The complexity of hyperthermia systems increases with the number of antennas and the number of rings. This implies that accurate treatment planning becomes increasingly important to fully exploit the benefits of these heating systems in the clinic. The impact of uncertainties in phase/amplitude settings are dependent on the number of antennas and frequency Citation[14]. Small inaccuracies in generator output and variation in assumed tissue properties results in a deviation in prescribed optimal antenna settings. Seebass et al. found the sensitivity with respect to amplitudes and phases decrease with the frequency and increase with the number of antennas Citation[14], dominated by amplitude errors. However, the applicator design studied by Seebass et al. Citation[14], i.e. an elliptical applicator with eight or twelve dipole antennas (either paired or not), is very different from the rectangular waveguide system proposed in the present study and thus results described by Seebass et al. cannot be directly extrapolated to these waveguide systems. Therefore, additional sensitivity studies for waveguide systems are the subject of current research and results will be communicated in a future paper.

Conclusion

Simulations showed that a two-ring, 3D-steered, waveguide system yields significantly higher tumour temperatures at 130 MHz compared to both a two-ring and single-ring waveguide system at 70 MHz. For two-ring systems operating at 70 and 130 MHz the average gain in T90 was about 0.5°C and 1.5°C, respectively, compared to the single-ring AMC-4 system with 2D steering. This implies an improvement in the thermal iso-effect dose (i.e. the number of equivalent min at 43°C) with a factor ∼2 and ∼12, respectively.

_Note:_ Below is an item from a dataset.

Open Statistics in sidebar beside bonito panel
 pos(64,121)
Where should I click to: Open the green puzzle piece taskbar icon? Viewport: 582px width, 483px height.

Tumour temperatures were further improved with a triple-ring waveguide system operating at 130 MHz. Simulations showed an average gain in T90 of about 2°C compared to the single-ring AMC-4 system. This corresponds on average to a factor ∼30 increase in iso-effect dose, but the additional improvement compared to the 130 MHz double-ring system is very patient-dependent.

Declaration of interest: This study was supported by the Dutch Cancer Society (grant 2006-3484). The authors alone are responsible for the content and writing of the paper.